Fukushima and Surrounding Areas

Two of the dominant radioactive substances released from the Fukushima reactor, iodine-131 and cesium-137 (I-131 and Cs-137, respectively), commonly form water-soluble compounds that can find their way into drinking water supplies. I-131 can be transported long distances in the atmosphere as a gas, and can be transferred from the air to water supplies by the action of rainwater. I-131 has a half-life of 8 days: that means a capped bottle of water containing I-131 will have only half the concentration of I-131 after 8 days, a quarter after 16 days, and so on. Cs-137 forms solid particles that can fall out of the atmosphere more easily than the gaseous forms of I-131.  With a half-life of 30 years, Cs-137 persists in the environment for much longer than I-131.

Following the tsunami, drinking water in Tokyo had measurable I-131 (e.g., 200 Becquerels [i]/liter of water). What was the risk to human health from drinking that water?  Let’s say that two liters of the water were consumed by an individual each day for two months. Assuming no further iodine is added to the water, the concentration of I-131 decreases with time due to its half-life. The effective dose, then, would amount to only about one-thirtieth of a yearly dose of the natural radiation background. Dilution, another important factor, can lower the radioactivity of I-131 in a water supply. Cs-137 persists longer, but dilution and dispersal of Cs-137 can reduce exposure. For a snapshot in time of the relative radioactivity of Cs-137 to I-131, in Ibaraki Prefecture, south of Fukushima, the relative radioactivity of Cs-137 in drinking water in late March was approximately 10 percent of that of I-131.

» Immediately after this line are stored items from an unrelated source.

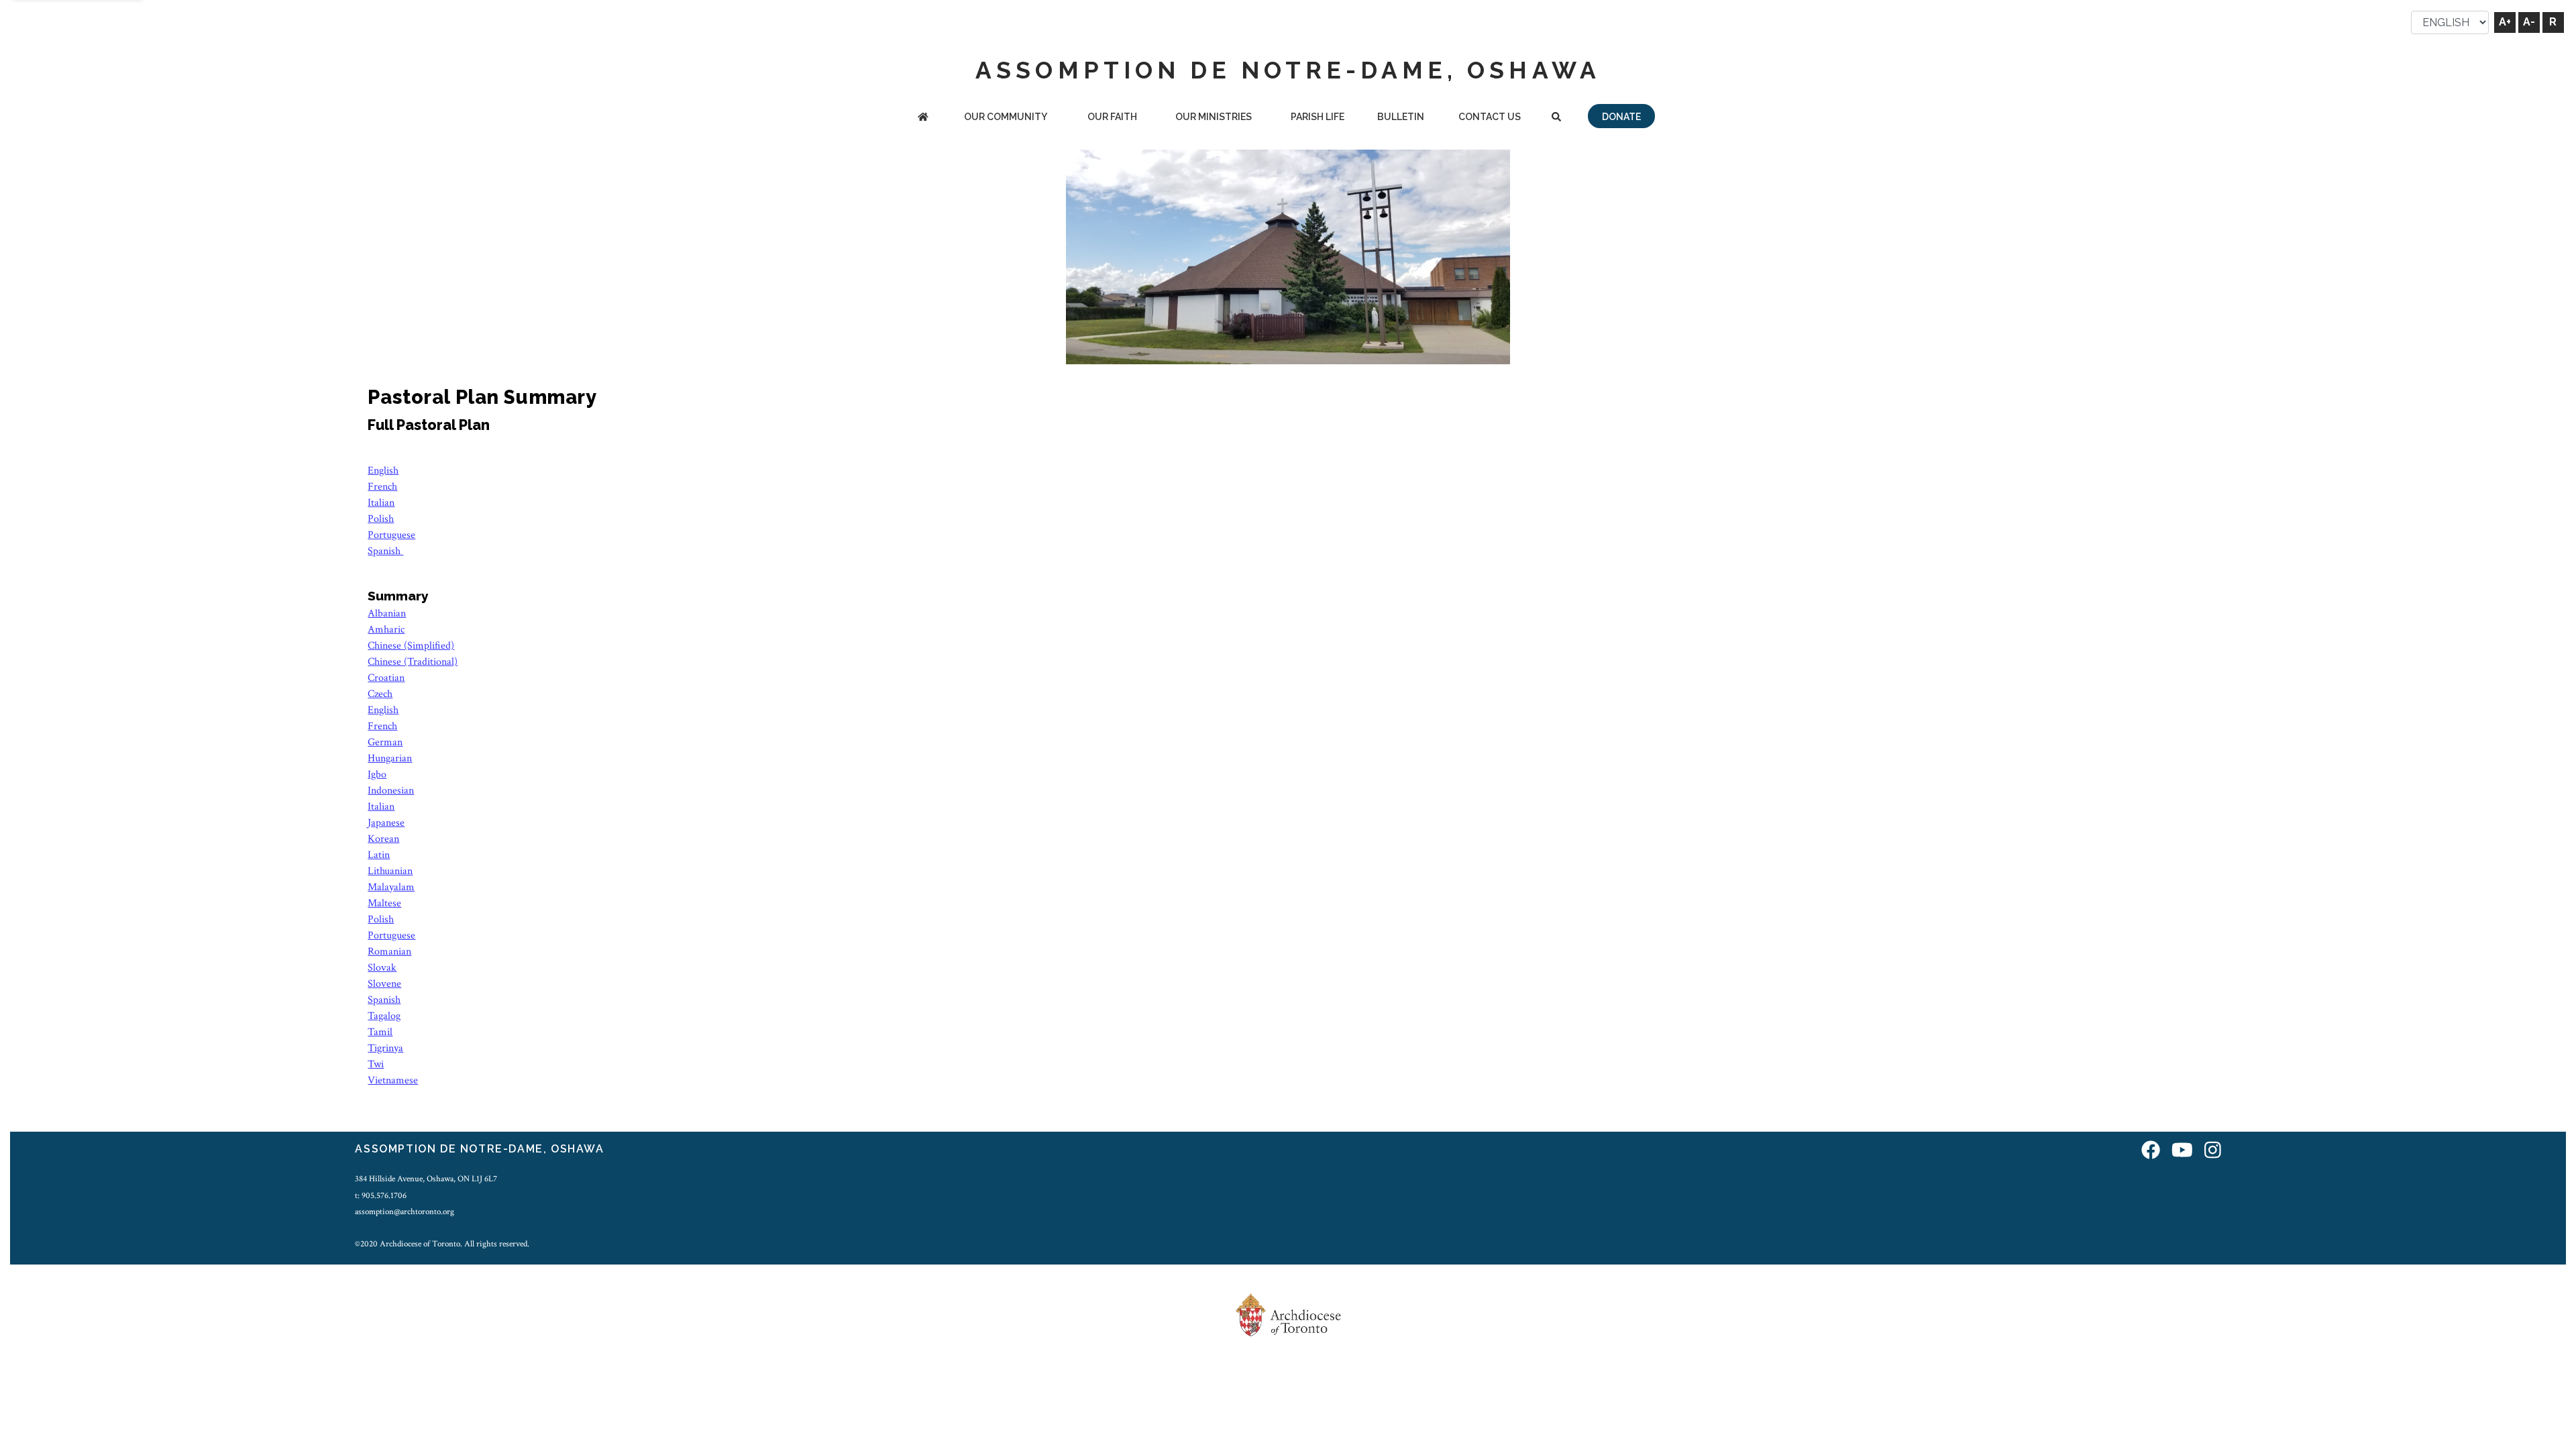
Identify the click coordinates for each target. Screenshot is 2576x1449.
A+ (2505, 21)
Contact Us (1489, 116)
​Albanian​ (387, 613)
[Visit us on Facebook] (2150, 1150)
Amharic (386, 630)
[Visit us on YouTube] (2182, 1150)
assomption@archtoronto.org (404, 1211)
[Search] (1556, 117)
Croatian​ (386, 678)
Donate (1621, 116)
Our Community (1005, 116)
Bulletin (1400, 116)
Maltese (384, 903)
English (383, 471)
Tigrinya (385, 1048)
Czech (380, 694)
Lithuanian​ (390, 871)
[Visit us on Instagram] (2212, 1150)
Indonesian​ (391, 791)
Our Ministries (1213, 116)
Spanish (385, 551)
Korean (383, 839)
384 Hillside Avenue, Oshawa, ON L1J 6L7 (426, 1178)
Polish (381, 519)
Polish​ (381, 919)
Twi (376, 1064)
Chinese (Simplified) (411, 646)
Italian (381, 503)
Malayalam (391, 887)
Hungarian (390, 758)
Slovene (384, 984)
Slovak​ (382, 968)
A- (2529, 21)
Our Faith (1112, 116)
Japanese (386, 823)
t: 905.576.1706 (381, 1195)
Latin (379, 855)
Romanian (389, 952)
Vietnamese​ (393, 1080)
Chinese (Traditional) (413, 662)
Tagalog (384, 1016)
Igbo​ (377, 774)
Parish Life (1317, 116)
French (382, 487)
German (385, 742)
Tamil (380, 1032)
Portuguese (391, 535)
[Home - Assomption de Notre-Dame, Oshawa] (923, 117)
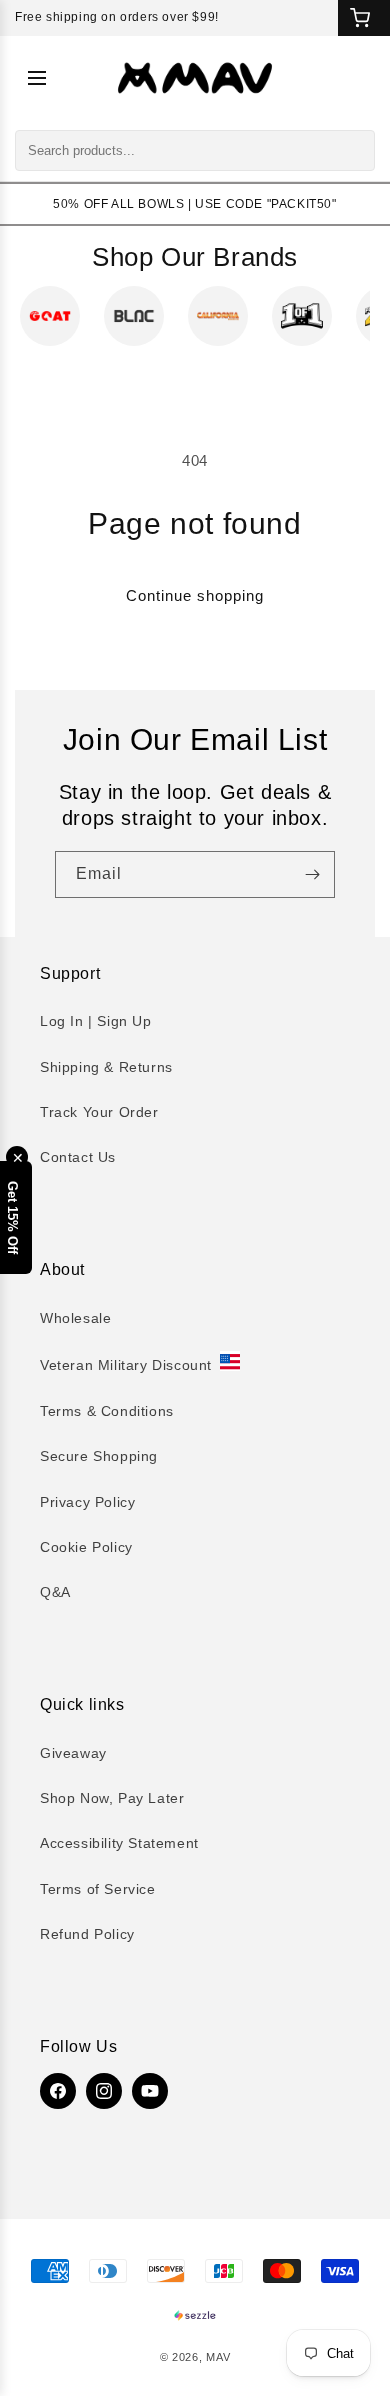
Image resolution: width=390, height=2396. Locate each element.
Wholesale (75, 1318)
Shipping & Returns (106, 1067)
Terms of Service (98, 1889)
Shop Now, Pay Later (112, 1798)
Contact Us (78, 1157)
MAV (218, 2357)
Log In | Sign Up (96, 1021)
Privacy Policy (87, 1502)
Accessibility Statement (119, 1843)
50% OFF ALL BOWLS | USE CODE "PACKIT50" (194, 204)
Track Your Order (99, 1112)
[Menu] (37, 78)
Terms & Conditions (107, 1411)
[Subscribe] (312, 874)
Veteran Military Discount (126, 1365)
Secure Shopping (99, 1456)
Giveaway (73, 1753)
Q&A (55, 1592)
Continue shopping (195, 595)
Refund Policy (87, 1934)
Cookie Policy (86, 1547)
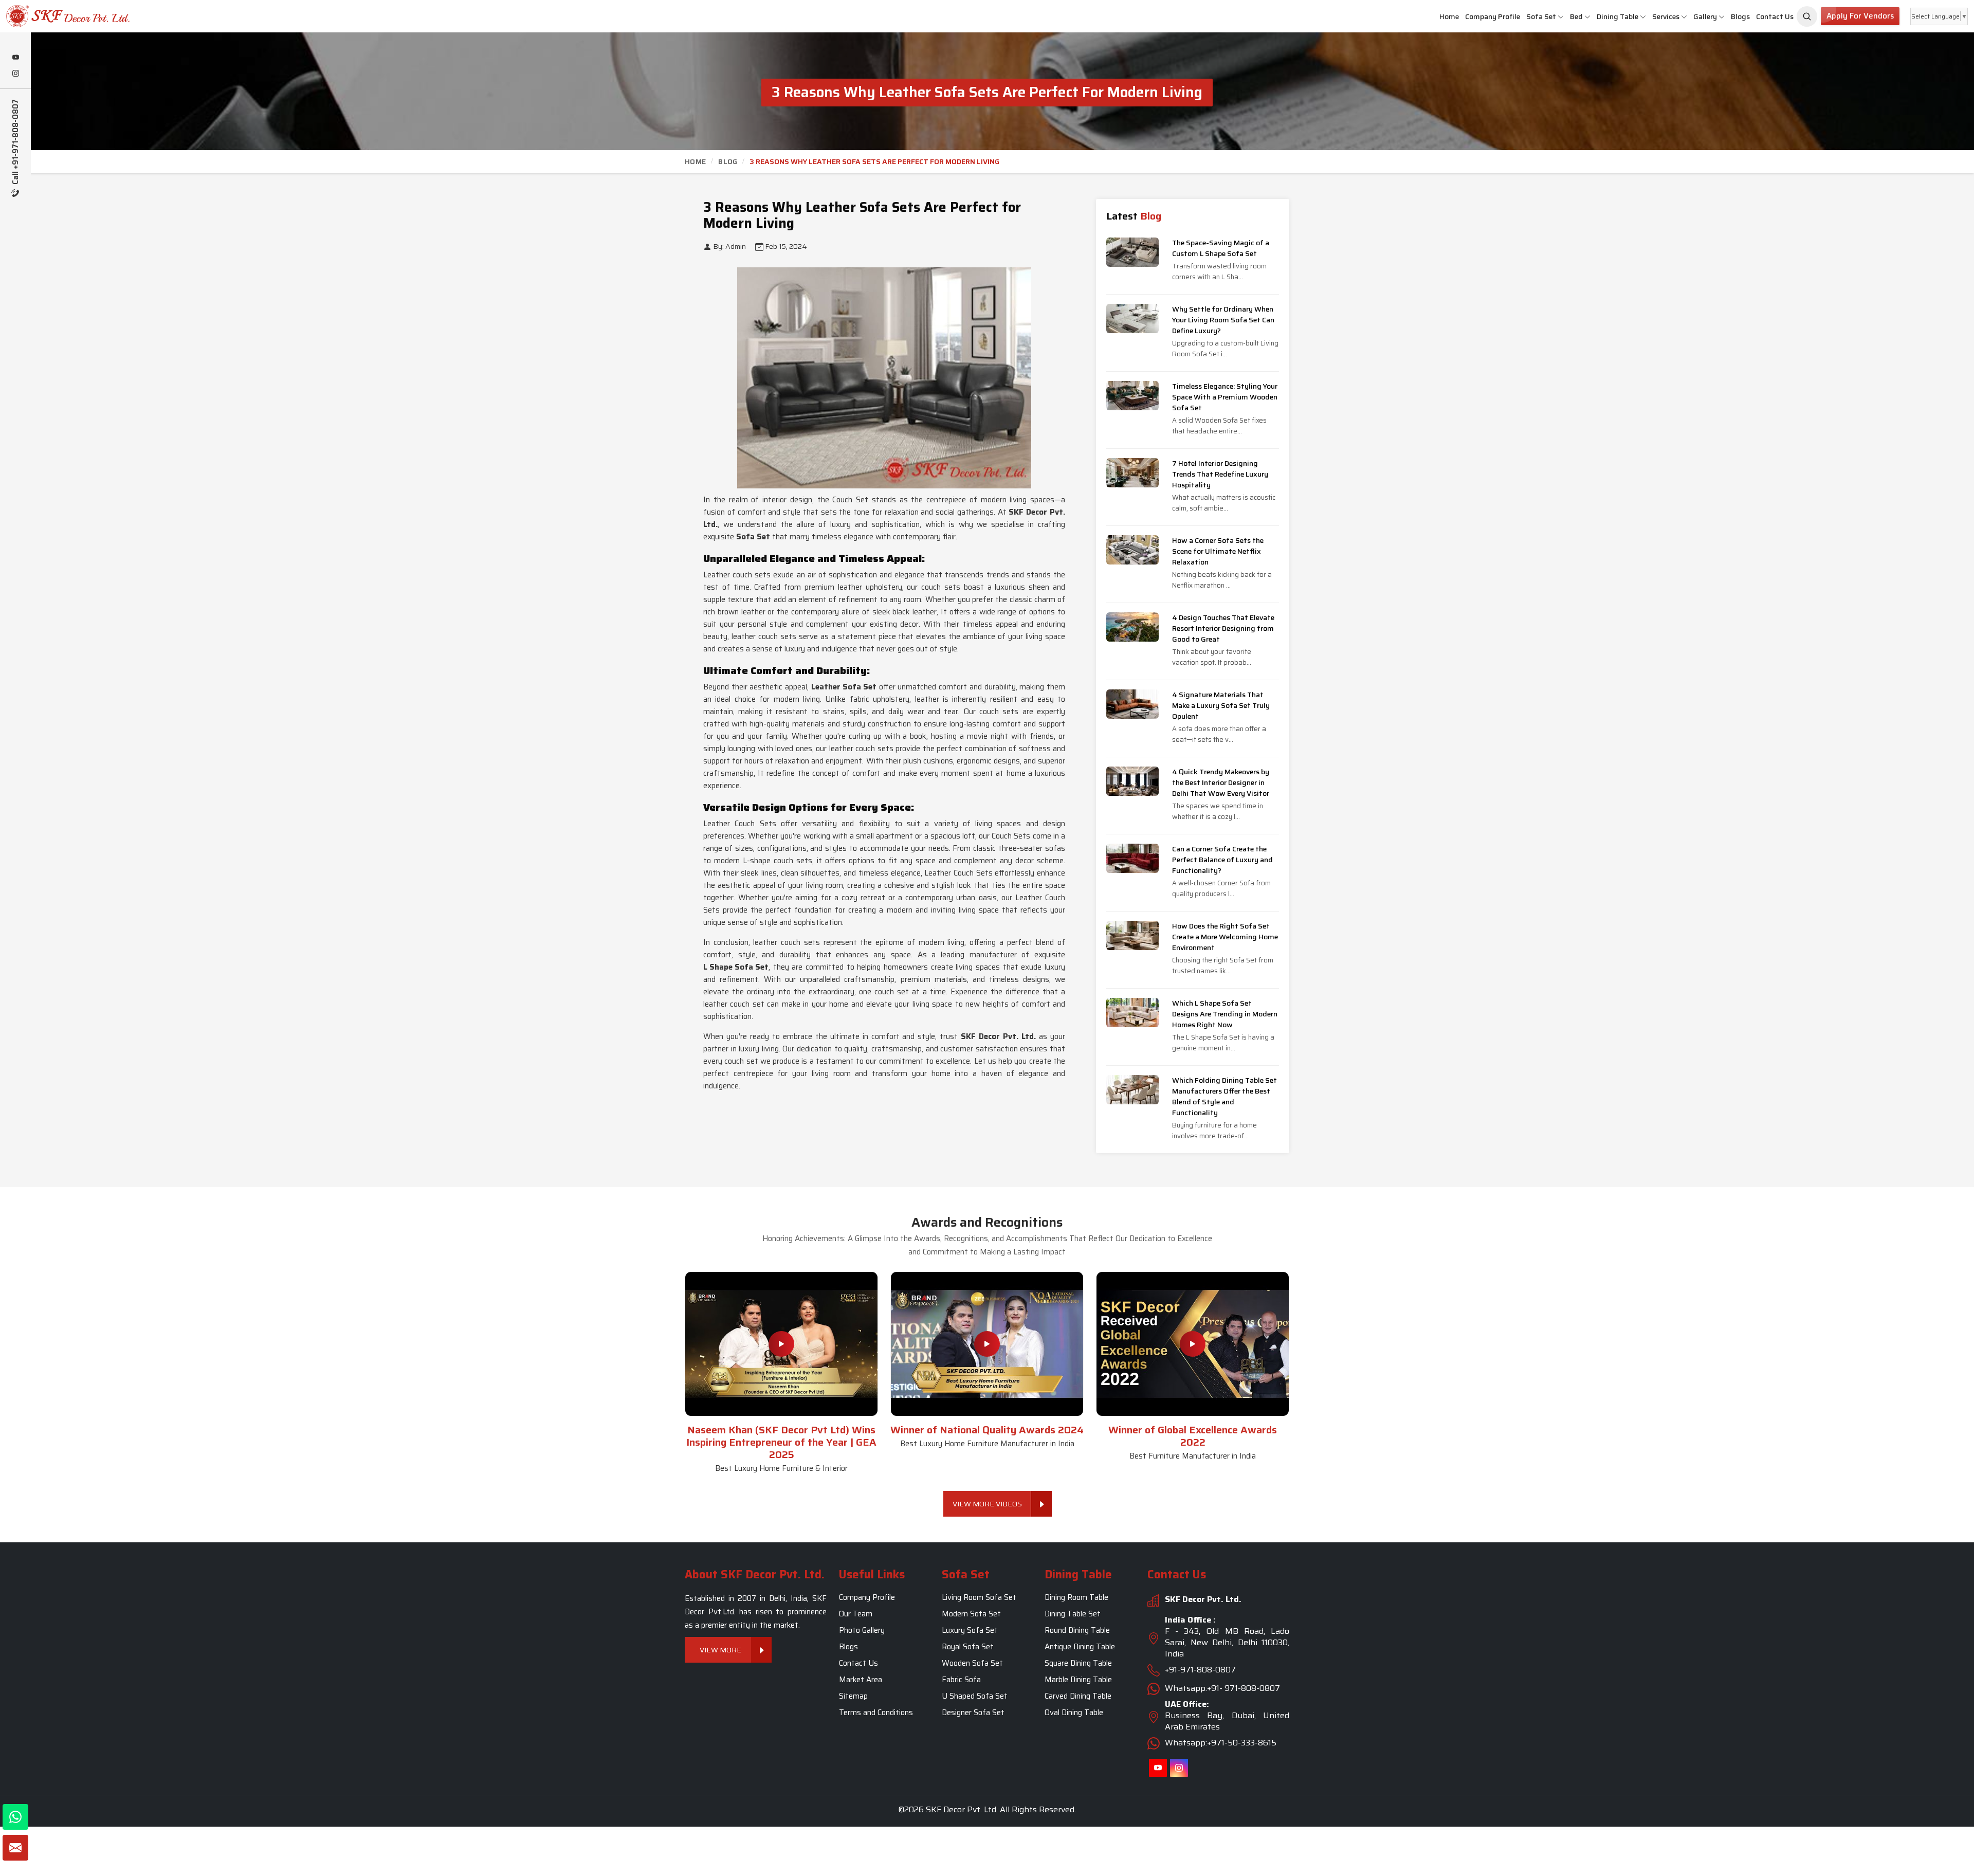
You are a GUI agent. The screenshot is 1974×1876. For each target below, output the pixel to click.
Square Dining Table (1078, 1663)
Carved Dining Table (1078, 1696)
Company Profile (1492, 16)
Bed (1576, 16)
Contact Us (1775, 16)
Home (1449, 16)
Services (1665, 16)
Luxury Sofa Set (970, 1630)
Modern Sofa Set (971, 1613)
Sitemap (853, 1696)
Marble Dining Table (1078, 1679)
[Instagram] (15, 74)
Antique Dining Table (1080, 1646)
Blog (727, 161)
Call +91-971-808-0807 (16, 143)
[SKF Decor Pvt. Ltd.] (164, 16)
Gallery (1705, 16)
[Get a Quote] (15, 1848)
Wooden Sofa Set (972, 1663)
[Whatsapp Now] (15, 1817)
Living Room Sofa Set (979, 1597)
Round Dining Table (1077, 1630)
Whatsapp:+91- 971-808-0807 (1222, 1688)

Outside of Japan, the effect of dilution and dispersal was apparent: I-131 in rain water from Berkeley, California in late March was 40-50 times lower than the concentrations found in Tokyo tap water. Compared to the natural radiation background in the U.S., these values were quite insignificant. By mid-April, both I-131 and Cs-137 were below detectable levels in the Berkeley rainwater.

The fact that we can analyze for a substance in water does not necessarily mean that substance will damage health.  This is another important environmental corollary of “the dose makes the poison.” Finally, the most commonly overlooked problem regarding water quality in the wake of the unfortunate events in Fukushima is the unwarranted fear of very low level radiation.

Philip A. Candela, Ph.D., is Professor of Geology at the University of Maryland, and is a physical geochemist specializing in economic geology, resources and security.

[i] A Becquerel is a unit that represents one radioactive disintegration of a radioactive atom per second.